Mathilde*, 38 ans, consultait pour une fatigue chronique qui durait depuis deux ans. Tous ses bilans médicaux étaient normaux. En séance, le test musculaire nous a permis d’explorer les mémoires associées à cet état d’épuisement permanent. Ce qui est apparu, de façon inattendue, c’est une conviction profondément ancrée : * »Si je m’arrête, quelque chose de grave va arriver. »* Une conviction héritée d’une période d’instabilité et d’insécurité vécue douloureusement dans son enfance, que son inconscient continuait de traiter comme une menace active. Son système nerveux maintenait un état d’hypervigilance quasi permanent, au point qu’elle ne pouvait jamais vraiment se reposer, même la nuit. Après avoir compris l’origine de ce mécanisme et travaillé à le ré-informer, les premières améliorations du sommeil sont apparues dès la semaine suivante.

* Par souci de confidentialité, les prénoms utilisés dans cet article ont été modifiés.

Pour quoi consulter un kinésiologue à Toulouse ?

Les raisons qui amènent une personne à pousser la porte d’un cabinet de kinésiologie sont très variées. Voici certaines des plus fréquentes :

  • Stress, anxiété, burn-out : lorsque le système nerveux est débordé et que les approches habituelles ne suffisent plus (→ voir aussi : Comprendre le stress et mieux le gérer)
  • Manque de confiance en soi, syndrome de l’imposteur : des blocages souvent ancrés très tôt dans des mémoires de l’enfance (→ voir aussi : Développer la confiance en soi grâce à la kinésiologie)
  • Émotions envahissantes : colère, tristesse persistante, culpabilité, honte : des réponses du corps qui cherchent à être entendues
  • Douleurs chroniques sans cause organique identifiée : lorsque le corps exprime ce que les mots n’ont pas dit, et que les bilans médicaux ne trouvent rien
  • Troubles du sommeil : insomnies, réveils nocturnes, sommeil non réparateur
  • Difficultés relationnelles ou amoureuses : schémas répétitifs, peur de l’abandon, difficulté à s’engager (→ voir aussi : Kinésiologie et vie amoureuse)
  • Difficultés d’apprentissage : chez l’enfant comme chez l’adulte : troubles de l’attention, blocages à la lecture ou à l’écrit, stress des examens
  • Épreuves de la vie : deuil, séparation, rupture, licenciement… quand le corps met du temps à « accepter » ce que la tête a pourtant compris
  • Sensation de blocage, de tourner en rond : quand on sait ce qu’il faudrait faire, mais qu’on ne le fait pas

Conclusion

La kinésiologie n’est ni une médecine, ni une thérapie psychologique au sens clinique du terme. Elle n’est pas non plus une pratique ésotérique.
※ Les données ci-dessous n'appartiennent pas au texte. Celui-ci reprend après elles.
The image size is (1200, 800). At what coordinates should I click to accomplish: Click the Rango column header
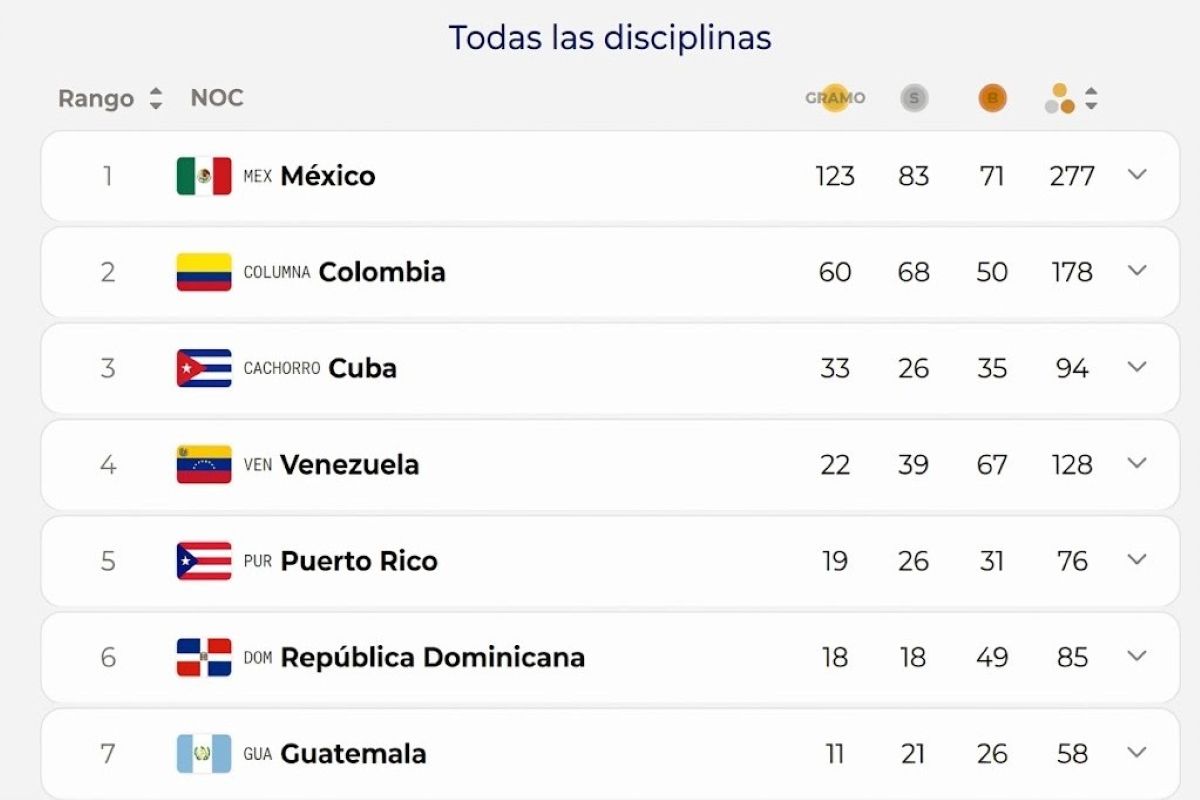tap(96, 99)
C’est une approche complémentaire qui part d’un principe simple : votre corps enregistre tout ce que vous traversez, le bon comme le reste et ce, depuis votre conception (et même avant puisque vous avez hérité de vos lignées familiales). Partant de là, tous vos symptômes ont un sens réel.
En allant chercher l’origine de ces symptômes dans vos mémoires internes, et en accompagnant votre système corps-mental-émotions vers une réponse plus adaptée, la kinésiologie peut vous aider à enfin vous libérer des schémas et blocages, parfois très anciens, qui vous limitent peut-être encore aujourd’hui.